The results of this work also show the concurrent validity of the reduced scale of 16 items, which showed a high correlation with the full scale of 32 items. Levy's corrected correlation and the Gower index revealed high concurrence between both forms, with values above 0.90. These results are slightly higher than those obtained in other studies that also showed a high degree of agreement between long and short forms of such scales (Gogol et al., 2014; Lafontaine et al., 2016).

The high values of the reliability coefficients, estimated according to the assumptions of the SEM model used, are also striking for both the long and short whole scales and subscales. These values were higher than 0.90 and reached values of 0.98 and 0.97 for the whole scales. The Congeneric Correlated Factors procedure (Cho, 2016) was applied in consideration of there being different factor loadings to obtain the values of multidimensional reliability coefficients apart from Cronbach's alpha, which supposes that all factor loadings are equal (i.e., tau-equivalents), and thus underestimates the reliability.

On the other hand, the results also showed moderate, significant correlations between both the long and short versions of the scale with academic performance, taking individual and aggregate data in classes or sections.

The evidence in support of student evaluations of teaching as a measure of teachers' instruction effectiveness comes from studies showing correlations between measures of student evaluation and student achievement, a strong test for criterion validity.

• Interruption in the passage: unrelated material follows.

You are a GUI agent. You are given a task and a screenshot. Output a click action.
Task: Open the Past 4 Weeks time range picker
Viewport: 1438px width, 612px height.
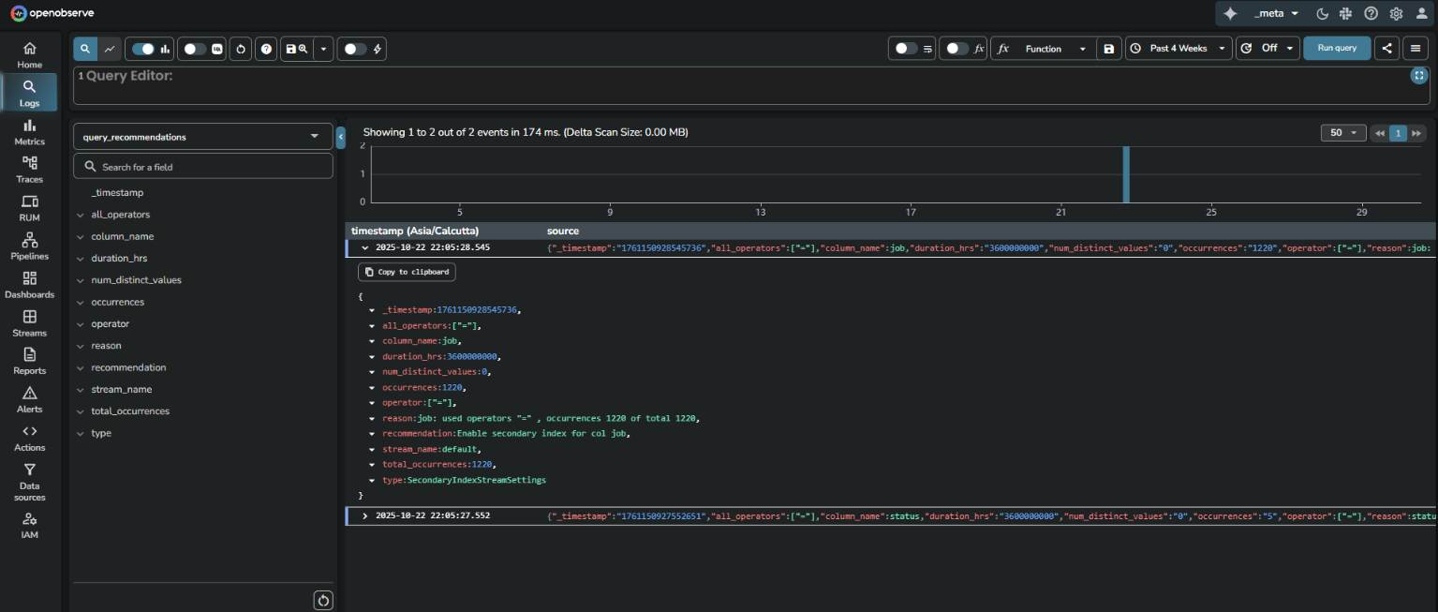pyautogui.click(x=1178, y=48)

The results obtained with aggregate data, taking the section as the unit of analysis, showed a moderate and statistically significant correlation (0.26) between student ratings and final performance. This result is expected from studies of instructors' teaching effectiveness, in which it is considered that multisection studies are more appropriate for apprehending the true relationship between student evaluations of teaching and academic performance (Cohen, 1981; Uttl et al., 2017).

However, the relationship of the students' evaluation of teaching with their academic performance is lower than that found in some previous meta-analytic studies (Cohen, 1981), but higher than that found in the meta-analysis of Uttl et al. (2017) of the studies published to that date, when small study size effects and prior academic achievement were considered. Taken together, the results demonstrated the good psychometric qualities of the Teacher Evaluation Questionnaire of the National Polytechnic School and its construct and criterion validity, as well as its high reliability. In addition, the psychometric indices of the short version of this scale suggest the possibility of developing short scales of three or four items that are equally reliable and valid.

In addition, the relationships obtained between the long and short versions of the new instrument with academic performance have practical implications for teacher teaching. This instrument may help teachers to adapt their teaching to student needs and preferences in the context of specific characteristics of polytechnic studies.

However, we must not lose sight of the open controversy between students' perceptions of the quality of the teaching, or perceptions of leaning, and their actual learning. In the context of STEM -Science, Technology, Engineering and Mathematics—instruction Deslauriers et al. (2019) find that students in active classrooms learned more, but their perception of learning was lower than that of their peers in passive instruction.

Regarding the limitations of this study and possible future studies, given that the long and short forms were administered as part of the full scale, and despite the correction of Levy and Gower for the calculation of the correlation between the two version, it would be necessary to administer the long and short scales to the same sample independently. In addition, it would be convenient to examine the factorial structure of the short scale in an independent representative sample of students. In this study, we analyzed the relationship with academic achievement, it might be of interested to explore the relationship with higher education engagement (Vizoso et al., 2018) or general pedagogical knowledge (Klemenz et al., 2019). Finally, obtaining longitudinal data in the same and different samples of the National Polytechnic School could serve to deepen the validity of the scale developed in this work.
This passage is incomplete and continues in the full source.